Empecé a escribir relatos terroríficos para alejar mis miedos. Al convocar temores en la ficción me libro de su obstinada compañía real. Mis personajes sufren irreparables pérdidas para que las mías duelan menos. Brotan diálogos salpicados de recuerdos negros, de cobardía antigua. He despertado a mi madre muerta, me he vengado de amantes que no me quisieron. Con esa entrega total a la ficción he quedado libre de molestas cargas anquilosadas. Pero tardé en advertir que empezaba a diluirme. Ahora ya no soy otra cosa que golpes de tecla.

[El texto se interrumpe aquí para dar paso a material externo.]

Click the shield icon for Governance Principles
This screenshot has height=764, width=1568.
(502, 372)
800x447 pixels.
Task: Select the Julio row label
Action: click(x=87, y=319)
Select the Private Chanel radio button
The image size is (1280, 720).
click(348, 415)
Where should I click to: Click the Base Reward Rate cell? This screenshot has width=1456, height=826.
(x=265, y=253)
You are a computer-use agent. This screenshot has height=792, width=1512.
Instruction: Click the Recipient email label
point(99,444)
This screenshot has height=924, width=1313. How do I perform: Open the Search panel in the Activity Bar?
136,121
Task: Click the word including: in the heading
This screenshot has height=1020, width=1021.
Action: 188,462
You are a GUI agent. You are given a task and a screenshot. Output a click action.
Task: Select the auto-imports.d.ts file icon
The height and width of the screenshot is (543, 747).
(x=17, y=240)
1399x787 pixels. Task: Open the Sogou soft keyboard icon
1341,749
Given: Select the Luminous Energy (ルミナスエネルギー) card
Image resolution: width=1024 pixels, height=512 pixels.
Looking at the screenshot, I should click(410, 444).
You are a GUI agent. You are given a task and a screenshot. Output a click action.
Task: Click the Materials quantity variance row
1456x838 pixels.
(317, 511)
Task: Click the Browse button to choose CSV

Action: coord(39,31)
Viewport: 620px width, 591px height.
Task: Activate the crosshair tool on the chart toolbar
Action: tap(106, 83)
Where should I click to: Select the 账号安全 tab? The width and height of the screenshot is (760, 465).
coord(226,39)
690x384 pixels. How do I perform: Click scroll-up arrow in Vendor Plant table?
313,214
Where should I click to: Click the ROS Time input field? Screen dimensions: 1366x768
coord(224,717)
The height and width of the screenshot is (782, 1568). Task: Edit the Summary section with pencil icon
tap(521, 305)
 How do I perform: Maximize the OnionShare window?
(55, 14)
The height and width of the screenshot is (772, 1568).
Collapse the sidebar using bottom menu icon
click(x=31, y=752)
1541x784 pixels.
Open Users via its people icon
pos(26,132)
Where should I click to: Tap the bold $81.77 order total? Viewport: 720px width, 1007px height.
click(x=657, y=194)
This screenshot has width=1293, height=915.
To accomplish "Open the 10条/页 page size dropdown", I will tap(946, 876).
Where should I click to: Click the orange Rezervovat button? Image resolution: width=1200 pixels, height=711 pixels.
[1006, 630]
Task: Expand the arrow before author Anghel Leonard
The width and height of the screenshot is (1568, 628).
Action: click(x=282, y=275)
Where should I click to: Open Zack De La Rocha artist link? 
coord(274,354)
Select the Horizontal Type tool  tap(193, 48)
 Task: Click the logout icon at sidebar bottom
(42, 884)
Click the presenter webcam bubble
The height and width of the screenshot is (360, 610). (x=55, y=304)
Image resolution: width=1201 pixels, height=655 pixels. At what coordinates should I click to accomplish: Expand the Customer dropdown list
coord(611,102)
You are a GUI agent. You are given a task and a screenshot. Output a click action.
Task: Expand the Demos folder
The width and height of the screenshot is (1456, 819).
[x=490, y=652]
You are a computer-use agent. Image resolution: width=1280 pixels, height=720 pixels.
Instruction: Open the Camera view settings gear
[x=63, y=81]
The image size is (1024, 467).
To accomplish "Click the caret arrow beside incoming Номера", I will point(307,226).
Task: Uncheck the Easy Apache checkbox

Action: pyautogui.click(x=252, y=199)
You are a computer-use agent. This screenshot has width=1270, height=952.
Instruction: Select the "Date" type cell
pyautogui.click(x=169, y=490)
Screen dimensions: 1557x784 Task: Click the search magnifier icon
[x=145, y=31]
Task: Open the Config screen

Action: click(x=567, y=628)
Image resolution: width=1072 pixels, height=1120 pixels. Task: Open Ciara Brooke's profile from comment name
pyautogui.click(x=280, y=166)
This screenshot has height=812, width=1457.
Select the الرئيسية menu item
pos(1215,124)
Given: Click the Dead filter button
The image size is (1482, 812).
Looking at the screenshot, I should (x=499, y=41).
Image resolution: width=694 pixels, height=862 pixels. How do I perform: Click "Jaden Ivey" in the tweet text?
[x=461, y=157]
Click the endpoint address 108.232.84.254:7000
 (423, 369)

domingo, 6 de marzo de 2011

EXTRAVÍO

La larguísima escalera corredera se desliza veloz por los raíles de la enorme, abigarrada librería. La empujo con fuerza. El tomo está en alguna parte, lo he visto infinidad de veces. Lo recuerdo en la estantería superior, es casi seguro, pero no lo veo. Los libros lo cubren todo y hay demasiado desorden.  Acaricio los gruesos lomos esperando que el tacto me ayude a recordar. Tengo que encontrarlo. Sé que está ahí, en algún rincón.
¿Quieres sopa? repite la voz amable.
Y yo me agarro a la silla y dejo que mi tristeza sonría un poco. Cierro los ojos, abro la boca y trago un líquido caliente que me relaja, que disuelve la espesa certeza de un nuevo extravío, la pérdida, esta vez, de la palabra sopa.